### Material for this exercise

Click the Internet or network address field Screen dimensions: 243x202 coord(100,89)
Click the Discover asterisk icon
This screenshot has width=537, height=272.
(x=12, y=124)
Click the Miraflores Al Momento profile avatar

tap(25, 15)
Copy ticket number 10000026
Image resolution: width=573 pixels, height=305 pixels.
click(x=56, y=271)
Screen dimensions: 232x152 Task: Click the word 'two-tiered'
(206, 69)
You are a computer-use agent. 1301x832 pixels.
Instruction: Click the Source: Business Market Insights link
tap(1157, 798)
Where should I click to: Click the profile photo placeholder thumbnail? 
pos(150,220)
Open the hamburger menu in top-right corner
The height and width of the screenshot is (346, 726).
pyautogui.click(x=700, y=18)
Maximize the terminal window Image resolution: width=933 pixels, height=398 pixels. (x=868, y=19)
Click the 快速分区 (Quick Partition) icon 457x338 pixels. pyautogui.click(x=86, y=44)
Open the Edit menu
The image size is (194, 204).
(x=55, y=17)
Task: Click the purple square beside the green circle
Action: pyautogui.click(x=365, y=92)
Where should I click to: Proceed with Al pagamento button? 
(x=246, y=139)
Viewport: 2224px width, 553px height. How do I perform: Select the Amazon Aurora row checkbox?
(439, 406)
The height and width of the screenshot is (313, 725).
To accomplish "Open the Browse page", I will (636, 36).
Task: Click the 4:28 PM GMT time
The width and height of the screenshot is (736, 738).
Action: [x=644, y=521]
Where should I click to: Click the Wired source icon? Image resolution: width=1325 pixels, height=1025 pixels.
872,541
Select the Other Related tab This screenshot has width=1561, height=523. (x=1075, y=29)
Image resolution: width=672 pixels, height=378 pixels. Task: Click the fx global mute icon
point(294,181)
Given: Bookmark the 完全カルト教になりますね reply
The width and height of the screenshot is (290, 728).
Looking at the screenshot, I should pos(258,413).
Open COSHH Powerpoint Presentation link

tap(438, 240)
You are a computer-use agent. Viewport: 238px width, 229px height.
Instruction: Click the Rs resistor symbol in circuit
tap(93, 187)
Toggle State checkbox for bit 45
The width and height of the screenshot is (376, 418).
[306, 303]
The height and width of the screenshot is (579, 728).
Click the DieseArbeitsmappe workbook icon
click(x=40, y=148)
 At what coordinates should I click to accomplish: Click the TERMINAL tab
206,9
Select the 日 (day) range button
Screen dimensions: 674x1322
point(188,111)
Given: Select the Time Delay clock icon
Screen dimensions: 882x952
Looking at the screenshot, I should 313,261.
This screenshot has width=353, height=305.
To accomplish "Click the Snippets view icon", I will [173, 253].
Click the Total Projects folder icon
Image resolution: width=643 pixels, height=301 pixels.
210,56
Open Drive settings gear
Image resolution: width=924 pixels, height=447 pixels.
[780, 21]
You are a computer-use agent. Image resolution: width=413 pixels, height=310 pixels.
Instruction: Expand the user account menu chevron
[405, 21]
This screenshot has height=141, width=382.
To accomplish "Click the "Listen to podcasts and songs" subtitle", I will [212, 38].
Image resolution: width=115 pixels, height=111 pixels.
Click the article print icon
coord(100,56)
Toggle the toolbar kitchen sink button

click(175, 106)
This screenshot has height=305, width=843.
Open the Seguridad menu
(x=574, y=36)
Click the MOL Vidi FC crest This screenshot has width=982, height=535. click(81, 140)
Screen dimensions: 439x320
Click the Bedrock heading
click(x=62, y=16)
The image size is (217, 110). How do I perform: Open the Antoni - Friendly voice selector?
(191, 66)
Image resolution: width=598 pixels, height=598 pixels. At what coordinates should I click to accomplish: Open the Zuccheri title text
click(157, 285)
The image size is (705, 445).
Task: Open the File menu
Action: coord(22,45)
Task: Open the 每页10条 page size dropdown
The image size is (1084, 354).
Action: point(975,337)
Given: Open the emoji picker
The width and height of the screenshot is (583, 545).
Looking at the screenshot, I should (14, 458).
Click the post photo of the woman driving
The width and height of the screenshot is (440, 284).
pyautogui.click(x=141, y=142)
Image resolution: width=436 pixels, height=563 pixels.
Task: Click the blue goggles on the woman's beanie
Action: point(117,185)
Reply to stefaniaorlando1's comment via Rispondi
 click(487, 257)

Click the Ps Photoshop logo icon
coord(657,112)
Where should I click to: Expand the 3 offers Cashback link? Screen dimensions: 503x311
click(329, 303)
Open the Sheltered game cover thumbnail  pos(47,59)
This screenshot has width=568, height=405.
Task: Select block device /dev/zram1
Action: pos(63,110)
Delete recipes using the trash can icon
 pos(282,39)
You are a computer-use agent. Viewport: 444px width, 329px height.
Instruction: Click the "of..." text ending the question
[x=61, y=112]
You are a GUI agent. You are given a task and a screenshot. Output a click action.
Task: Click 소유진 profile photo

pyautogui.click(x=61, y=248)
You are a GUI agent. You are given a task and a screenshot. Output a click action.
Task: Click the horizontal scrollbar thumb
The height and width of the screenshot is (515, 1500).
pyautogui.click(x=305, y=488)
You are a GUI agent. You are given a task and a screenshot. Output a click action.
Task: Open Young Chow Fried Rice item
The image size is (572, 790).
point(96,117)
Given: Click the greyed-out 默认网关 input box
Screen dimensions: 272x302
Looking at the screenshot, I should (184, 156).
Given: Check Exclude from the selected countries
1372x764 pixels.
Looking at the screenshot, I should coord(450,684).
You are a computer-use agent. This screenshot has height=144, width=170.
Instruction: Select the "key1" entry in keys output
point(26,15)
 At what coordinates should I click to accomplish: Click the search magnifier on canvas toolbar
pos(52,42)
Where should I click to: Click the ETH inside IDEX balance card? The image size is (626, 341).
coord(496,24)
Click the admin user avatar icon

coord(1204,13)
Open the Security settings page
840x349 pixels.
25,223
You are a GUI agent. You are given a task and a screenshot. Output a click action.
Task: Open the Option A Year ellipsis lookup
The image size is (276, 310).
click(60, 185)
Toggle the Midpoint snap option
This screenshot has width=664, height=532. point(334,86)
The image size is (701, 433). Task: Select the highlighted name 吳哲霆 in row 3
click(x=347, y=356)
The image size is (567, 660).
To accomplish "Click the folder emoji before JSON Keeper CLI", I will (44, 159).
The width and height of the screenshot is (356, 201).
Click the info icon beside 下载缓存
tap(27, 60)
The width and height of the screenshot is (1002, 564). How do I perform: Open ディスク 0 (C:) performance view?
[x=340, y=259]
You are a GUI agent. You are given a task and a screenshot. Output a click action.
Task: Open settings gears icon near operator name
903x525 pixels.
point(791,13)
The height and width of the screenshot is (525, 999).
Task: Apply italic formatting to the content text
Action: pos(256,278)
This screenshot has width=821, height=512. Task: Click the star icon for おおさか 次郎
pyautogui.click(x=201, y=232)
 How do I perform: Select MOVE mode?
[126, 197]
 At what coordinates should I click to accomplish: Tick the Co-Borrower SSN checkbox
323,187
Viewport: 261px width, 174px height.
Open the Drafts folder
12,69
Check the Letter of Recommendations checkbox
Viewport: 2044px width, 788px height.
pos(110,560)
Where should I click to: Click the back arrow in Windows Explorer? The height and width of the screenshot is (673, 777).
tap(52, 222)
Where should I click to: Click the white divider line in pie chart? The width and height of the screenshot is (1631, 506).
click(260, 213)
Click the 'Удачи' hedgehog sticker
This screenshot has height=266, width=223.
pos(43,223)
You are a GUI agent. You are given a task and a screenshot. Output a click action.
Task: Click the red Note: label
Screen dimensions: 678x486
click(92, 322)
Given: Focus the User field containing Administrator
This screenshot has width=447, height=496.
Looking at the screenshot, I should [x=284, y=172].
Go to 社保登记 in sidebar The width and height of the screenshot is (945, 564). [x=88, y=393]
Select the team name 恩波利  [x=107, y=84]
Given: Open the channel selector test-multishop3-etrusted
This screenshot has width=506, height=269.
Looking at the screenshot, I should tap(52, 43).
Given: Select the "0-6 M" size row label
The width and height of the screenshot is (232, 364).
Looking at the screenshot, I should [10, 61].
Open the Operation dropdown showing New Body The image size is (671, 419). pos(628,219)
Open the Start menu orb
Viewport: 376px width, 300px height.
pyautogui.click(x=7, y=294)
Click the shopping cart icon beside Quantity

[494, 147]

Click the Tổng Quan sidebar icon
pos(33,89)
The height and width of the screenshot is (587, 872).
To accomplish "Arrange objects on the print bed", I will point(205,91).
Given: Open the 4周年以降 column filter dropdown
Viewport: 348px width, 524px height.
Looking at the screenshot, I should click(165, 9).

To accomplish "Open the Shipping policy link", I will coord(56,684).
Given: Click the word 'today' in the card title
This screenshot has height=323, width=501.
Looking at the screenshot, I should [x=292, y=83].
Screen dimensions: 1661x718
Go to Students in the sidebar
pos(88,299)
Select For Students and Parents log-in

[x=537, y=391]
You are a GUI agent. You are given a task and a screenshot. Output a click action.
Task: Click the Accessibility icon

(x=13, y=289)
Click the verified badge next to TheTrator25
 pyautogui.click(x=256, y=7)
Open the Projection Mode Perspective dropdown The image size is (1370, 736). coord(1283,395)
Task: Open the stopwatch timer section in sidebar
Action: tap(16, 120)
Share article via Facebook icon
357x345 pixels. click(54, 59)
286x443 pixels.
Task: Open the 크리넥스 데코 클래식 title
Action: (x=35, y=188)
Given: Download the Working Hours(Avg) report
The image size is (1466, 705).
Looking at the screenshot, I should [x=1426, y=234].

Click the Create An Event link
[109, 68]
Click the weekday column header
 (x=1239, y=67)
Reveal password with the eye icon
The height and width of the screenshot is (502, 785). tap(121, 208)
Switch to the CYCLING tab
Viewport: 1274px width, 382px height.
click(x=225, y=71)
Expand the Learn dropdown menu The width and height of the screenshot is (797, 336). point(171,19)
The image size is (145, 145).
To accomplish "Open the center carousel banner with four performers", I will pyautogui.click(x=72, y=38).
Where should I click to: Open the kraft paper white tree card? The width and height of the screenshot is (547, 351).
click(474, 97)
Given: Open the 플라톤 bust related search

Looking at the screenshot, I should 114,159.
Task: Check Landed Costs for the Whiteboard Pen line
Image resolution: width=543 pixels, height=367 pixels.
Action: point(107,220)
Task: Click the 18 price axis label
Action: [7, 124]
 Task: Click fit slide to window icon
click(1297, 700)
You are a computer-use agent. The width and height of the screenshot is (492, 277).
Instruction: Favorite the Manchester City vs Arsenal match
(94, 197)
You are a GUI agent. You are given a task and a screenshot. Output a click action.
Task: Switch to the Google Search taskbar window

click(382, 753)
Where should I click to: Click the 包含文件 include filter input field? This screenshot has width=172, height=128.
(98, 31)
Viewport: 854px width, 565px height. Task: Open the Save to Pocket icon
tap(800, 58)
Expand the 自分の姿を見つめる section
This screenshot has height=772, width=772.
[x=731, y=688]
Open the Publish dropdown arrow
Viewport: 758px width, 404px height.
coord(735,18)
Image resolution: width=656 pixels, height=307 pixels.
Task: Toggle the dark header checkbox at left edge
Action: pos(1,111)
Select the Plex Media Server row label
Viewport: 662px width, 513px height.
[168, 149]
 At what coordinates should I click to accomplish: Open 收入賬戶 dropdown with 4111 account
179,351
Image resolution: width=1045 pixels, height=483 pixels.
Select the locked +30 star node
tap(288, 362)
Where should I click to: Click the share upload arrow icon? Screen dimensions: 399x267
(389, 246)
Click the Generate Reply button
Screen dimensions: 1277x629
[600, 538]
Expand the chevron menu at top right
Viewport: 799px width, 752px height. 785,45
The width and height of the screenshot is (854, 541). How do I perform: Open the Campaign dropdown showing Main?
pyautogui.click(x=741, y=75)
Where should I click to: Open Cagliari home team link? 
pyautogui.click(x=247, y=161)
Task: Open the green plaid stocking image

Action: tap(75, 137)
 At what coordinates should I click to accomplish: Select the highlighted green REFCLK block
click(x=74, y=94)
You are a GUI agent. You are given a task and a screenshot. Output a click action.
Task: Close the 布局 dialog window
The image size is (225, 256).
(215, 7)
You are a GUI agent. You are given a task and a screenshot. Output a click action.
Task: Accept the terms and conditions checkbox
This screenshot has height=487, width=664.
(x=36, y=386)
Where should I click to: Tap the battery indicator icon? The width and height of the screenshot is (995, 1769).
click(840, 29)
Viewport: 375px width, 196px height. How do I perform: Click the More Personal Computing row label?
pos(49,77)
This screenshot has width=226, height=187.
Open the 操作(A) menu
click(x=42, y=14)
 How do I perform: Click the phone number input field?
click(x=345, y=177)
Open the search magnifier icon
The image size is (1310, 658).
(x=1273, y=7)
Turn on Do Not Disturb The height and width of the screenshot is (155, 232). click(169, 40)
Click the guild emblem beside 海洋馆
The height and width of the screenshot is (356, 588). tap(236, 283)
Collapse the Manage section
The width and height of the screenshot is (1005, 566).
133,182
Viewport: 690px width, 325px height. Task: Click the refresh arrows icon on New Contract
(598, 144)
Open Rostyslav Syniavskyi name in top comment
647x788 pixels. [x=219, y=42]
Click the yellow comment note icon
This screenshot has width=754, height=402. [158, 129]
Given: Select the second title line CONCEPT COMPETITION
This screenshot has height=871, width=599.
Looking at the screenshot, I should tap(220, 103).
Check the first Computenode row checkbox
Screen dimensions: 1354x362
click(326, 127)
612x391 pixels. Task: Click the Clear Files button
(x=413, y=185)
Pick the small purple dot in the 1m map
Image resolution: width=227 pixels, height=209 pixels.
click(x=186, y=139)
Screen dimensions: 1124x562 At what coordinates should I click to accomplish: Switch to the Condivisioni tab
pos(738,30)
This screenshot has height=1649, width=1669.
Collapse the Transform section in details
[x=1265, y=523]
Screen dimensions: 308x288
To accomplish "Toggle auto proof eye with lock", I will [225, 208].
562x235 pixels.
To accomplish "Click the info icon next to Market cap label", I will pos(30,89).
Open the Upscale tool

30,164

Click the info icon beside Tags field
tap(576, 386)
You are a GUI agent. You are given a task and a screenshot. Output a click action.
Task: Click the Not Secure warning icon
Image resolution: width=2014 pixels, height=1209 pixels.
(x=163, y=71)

######

[Task directions] Some lines in the data above may hold the word "page". Say how many, with no other words.

[Output for this task] 3